As equipas de resgate locais receberam um alerta sobre disparos nas instalações da Escola Secundária Nacional de Banga, na província de Cotabato do Sul, na ilha de Mindanao, por volta da uma e meia da tarde, horário local.
“Um rapaz e uma rapariga, ambos alunos do nono ano, morreram”, declarou por telefone à AFP Rizalie Dedel, funcionária da agência de gestão de catástrofes das Filipinas. A responsável acrescentou que o autor do ataque se suicidou.
O governador da província de Cotabato do Sul, Reynaldo Tamayo, disse, por sua vez, que o atirador era colega de turma das vítimas: “Era aluno daquela escola, do nono ano”, afirmou Tamayo.
O dirigente acrescentou que pelo menos três pessoas estavam a ser tratadas por ferimentos de bala num hospital local. Tamayo indicou ainda que o autor do ataque usou uma pistola de nove milímetros “muito bem conservada” e agiu sozinho.
Por sua vez, o presidente da Câmara de Banga, Albert Palencia, declarou numa entrevista a uma rádio local que o suspeito, filho de funcionários do Departamento de Educação, retirou a arma de um cofre que os pais tinham em casa.
Segundo Palencia, o estudante tinha avisado dois amigos sobre o seu plano de realizar o acto “logo após o almoço”. A polícia ainda não confirmou a idade do autor do ataque.
Num vídeo publicado no Facebook e verificado pela AFP, vê-se um homem a transportar o que parece ser um rapaz ferido para fora da escola e a colocá-lo à pressa no sidecar de uma mota que aguardava no local.

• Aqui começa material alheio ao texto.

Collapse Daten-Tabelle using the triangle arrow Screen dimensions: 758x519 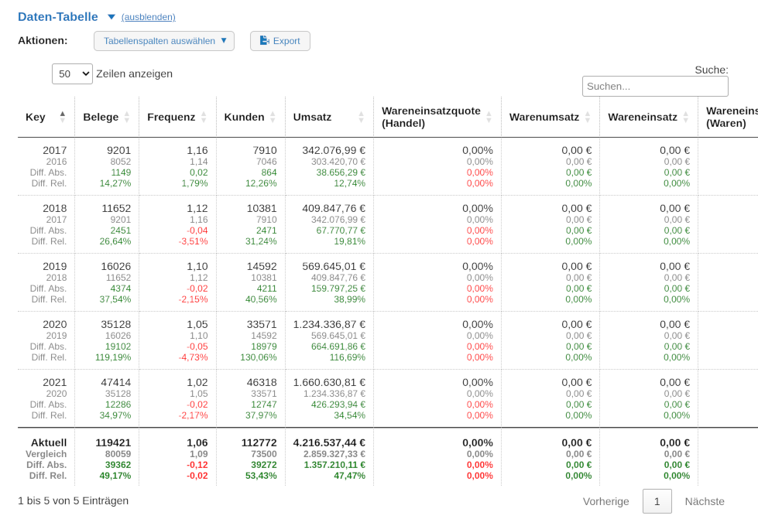click(x=111, y=17)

O tiroteio desta sexta-feira ocorreu exactamente um mês depois de um aluno ter transmitido em directo o momento em que matava um colega noutra escola de Mindanao, antes de se suicidar.
Este mês, foram realizados simulacros de resposta a atiradores activos em todas as Filipinas, com o objetivo de reforçar a segurança. Palencia afirmou na sexta-feira que os pais do agressor de Banga participaram nestes exercícios.